> **WORK TASK**: Reproduce the listing in full. Keep every character unchanged.

> **RECORD EXTRACTS**:
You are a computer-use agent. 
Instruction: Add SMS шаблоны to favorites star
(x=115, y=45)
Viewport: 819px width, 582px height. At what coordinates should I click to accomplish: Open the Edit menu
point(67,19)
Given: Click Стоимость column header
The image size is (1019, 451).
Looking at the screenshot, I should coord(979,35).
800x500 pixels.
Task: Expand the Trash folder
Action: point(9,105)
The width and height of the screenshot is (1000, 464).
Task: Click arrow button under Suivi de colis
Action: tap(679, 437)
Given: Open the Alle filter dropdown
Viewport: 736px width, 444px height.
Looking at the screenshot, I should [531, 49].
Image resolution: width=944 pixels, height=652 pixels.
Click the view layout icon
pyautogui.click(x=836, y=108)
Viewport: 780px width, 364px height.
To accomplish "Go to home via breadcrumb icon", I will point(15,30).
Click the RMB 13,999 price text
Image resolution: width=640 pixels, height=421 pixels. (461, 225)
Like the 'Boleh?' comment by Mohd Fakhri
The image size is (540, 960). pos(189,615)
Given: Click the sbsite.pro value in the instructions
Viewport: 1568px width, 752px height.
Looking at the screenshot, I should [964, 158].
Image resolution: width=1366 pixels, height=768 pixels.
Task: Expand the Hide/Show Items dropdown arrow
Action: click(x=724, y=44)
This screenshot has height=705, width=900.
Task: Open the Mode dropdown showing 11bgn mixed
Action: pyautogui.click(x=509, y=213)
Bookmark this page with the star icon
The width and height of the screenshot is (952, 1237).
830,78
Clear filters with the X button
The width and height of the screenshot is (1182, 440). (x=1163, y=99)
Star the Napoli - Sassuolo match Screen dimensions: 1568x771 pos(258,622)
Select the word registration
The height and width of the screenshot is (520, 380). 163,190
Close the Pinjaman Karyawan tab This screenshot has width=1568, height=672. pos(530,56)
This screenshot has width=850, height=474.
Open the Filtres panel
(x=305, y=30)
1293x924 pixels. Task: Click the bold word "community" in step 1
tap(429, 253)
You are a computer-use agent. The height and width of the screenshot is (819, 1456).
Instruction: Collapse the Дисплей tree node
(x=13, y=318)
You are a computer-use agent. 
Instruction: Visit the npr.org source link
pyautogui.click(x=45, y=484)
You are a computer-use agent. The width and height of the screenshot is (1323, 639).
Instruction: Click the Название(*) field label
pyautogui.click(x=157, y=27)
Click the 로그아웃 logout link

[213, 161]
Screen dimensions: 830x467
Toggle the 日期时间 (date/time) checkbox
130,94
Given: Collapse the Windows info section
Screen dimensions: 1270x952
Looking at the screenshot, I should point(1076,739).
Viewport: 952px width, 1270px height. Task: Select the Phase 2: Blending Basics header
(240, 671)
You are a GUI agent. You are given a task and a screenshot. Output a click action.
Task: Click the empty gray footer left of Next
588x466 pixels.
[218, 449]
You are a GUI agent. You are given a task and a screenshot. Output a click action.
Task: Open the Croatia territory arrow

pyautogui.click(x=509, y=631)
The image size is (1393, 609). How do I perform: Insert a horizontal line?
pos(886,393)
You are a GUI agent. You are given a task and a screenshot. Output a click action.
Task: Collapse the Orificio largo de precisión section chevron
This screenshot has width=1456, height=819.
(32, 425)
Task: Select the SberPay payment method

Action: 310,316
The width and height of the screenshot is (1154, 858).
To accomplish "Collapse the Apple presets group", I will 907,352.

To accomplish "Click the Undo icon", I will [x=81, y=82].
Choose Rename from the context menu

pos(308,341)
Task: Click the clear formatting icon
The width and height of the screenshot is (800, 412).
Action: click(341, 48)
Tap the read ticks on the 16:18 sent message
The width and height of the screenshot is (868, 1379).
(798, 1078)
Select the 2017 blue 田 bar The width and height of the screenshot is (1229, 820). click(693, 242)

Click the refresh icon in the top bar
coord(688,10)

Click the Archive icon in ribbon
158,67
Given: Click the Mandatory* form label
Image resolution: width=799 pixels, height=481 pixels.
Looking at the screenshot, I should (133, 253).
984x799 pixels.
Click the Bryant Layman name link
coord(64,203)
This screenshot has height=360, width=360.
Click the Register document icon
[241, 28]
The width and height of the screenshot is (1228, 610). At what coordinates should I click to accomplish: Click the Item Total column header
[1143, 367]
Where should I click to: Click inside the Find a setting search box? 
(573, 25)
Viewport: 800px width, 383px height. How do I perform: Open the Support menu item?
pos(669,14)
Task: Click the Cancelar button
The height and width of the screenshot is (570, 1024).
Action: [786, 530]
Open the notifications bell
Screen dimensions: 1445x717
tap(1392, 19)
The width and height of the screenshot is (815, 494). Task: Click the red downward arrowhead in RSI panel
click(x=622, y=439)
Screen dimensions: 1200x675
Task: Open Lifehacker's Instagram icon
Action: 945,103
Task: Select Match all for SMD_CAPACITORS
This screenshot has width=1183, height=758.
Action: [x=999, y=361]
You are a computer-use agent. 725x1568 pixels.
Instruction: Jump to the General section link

> **OUTPUT**:
You are a computer-use agent. 
Instruction: Add SMS шаблоны to favorites star
(x=115, y=45)
Viewport: 819px width, 582px height. At what coordinates should I click to accomplish: Open the Edit menu
point(67,19)
Given: Click Стоимость column header
The image size is (1019, 451).
Looking at the screenshot, I should coord(979,35).
800x500 pixels.
Task: Expand the Trash folder
Action: point(9,105)
The width and height of the screenshot is (1000, 464).
Task: Click arrow button under Suivi de colis
Action: tap(679, 437)
Given: Open the Alle filter dropdown
Viewport: 736px width, 444px height.
Looking at the screenshot, I should [531, 49].
Image resolution: width=944 pixels, height=652 pixels.
Click the view layout icon
pyautogui.click(x=836, y=108)
Viewport: 780px width, 364px height.
To accomplish "Go to home via breadcrumb icon", I will point(15,30).
Click the RMB 13,999 price text
Image resolution: width=640 pixels, height=421 pixels. (461, 225)
Like the 'Boleh?' comment by Mohd Fakhri
The image size is (540, 960). pos(189,615)
Given: Click the sbsite.pro value in the instructions
Viewport: 1568px width, 752px height.
Looking at the screenshot, I should [964, 158].
Image resolution: width=1366 pixels, height=768 pixels.
Task: Expand the Hide/Show Items dropdown arrow
Action: click(x=724, y=44)
This screenshot has height=705, width=900.
Task: Open the Mode dropdown showing 11bgn mixed
Action: pyautogui.click(x=509, y=213)
Bookmark this page with the star icon
The width and height of the screenshot is (952, 1237).
830,78
Clear filters with the X button
The width and height of the screenshot is (1182, 440). (x=1163, y=99)
Star the Napoli - Sassuolo match Screen dimensions: 1568x771 pos(258,622)
Select the word registration
The height and width of the screenshot is (520, 380). 163,190
Close the Pinjaman Karyawan tab This screenshot has width=1568, height=672. pos(530,56)
This screenshot has width=850, height=474.
Open the Filtres panel
(x=305, y=30)
1293x924 pixels. Task: Click the bold word "community" in step 1
tap(429, 253)
You are a computer-use agent. The height and width of the screenshot is (819, 1456).
Instruction: Collapse the Дисплей tree node
(x=13, y=318)
You are a computer-use agent. 
Instruction: Visit the npr.org source link
pyautogui.click(x=45, y=484)
You are a computer-use agent. The width and height of the screenshot is (1323, 639).
Instruction: Click the Название(*) field label
pyautogui.click(x=157, y=27)
Click the 로그아웃 logout link

[213, 161]
Screen dimensions: 830x467
Toggle the 日期时间 (date/time) checkbox
130,94
Given: Collapse the Windows info section
Screen dimensions: 1270x952
Looking at the screenshot, I should point(1076,739).
Viewport: 952px width, 1270px height. Task: Select the Phase 2: Blending Basics header
(240, 671)
You are a GUI agent. You are given a task and a screenshot. Output a click action.
Task: Click the empty gray footer left of Next
588x466 pixels.
[218, 449]
You are a GUI agent. You are given a task and a screenshot. Output a click action.
Task: Open the Croatia territory arrow

pyautogui.click(x=509, y=631)
The image size is (1393, 609). How do I perform: Insert a horizontal line?
pos(886,393)
You are a GUI agent. You are given a task and a screenshot. Output a click action.
Task: Collapse the Orificio largo de precisión section chevron
This screenshot has width=1456, height=819.
(32, 425)
Task: Select the SberPay payment method

Action: 310,316
The width and height of the screenshot is (1154, 858).
To accomplish "Collapse the Apple presets group", I will 907,352.

To accomplish "Click the Undo icon", I will [x=81, y=82].
Choose Rename from the context menu

pos(308,341)
Task: Click the clear formatting icon
The width and height of the screenshot is (800, 412).
Action: click(341, 48)
Tap the read ticks on the 16:18 sent message
The width and height of the screenshot is (868, 1379).
(798, 1078)
Select the 2017 blue 田 bar The width and height of the screenshot is (1229, 820). click(693, 242)

Click the refresh icon in the top bar
coord(688,10)

Click the Archive icon in ribbon
158,67
Given: Click the Mandatory* form label
Image resolution: width=799 pixels, height=481 pixels.
Looking at the screenshot, I should (133, 253).
984x799 pixels.
Click the Bryant Layman name link
coord(64,203)
This screenshot has height=360, width=360.
Click the Register document icon
[241, 28]
The width and height of the screenshot is (1228, 610). At what coordinates should I click to accomplish: Click the Item Total column header
[1143, 367]
Where should I click to: Click inside the Find a setting search box? 
(573, 25)
Viewport: 800px width, 383px height. How do I perform: Open the Support menu item?
pos(669,14)
Task: Click the Cancelar button
The height and width of the screenshot is (570, 1024).
Action: [786, 530]
Open the notifications bell
Screen dimensions: 1445x717
tap(1392, 19)
The width and height of the screenshot is (815, 494). Task: Click the red downward arrowhead in RSI panel
click(x=622, y=439)
Screen dimensions: 1200x675
Task: Open Lifehacker's Instagram icon
Action: 945,103
Task: Select Match all for SMD_CAPACITORS
This screenshot has width=1183, height=758.
Action: [x=999, y=361]
You are a computer-use agent. 725x1568 pixels.
Instruction: Jump to the General section link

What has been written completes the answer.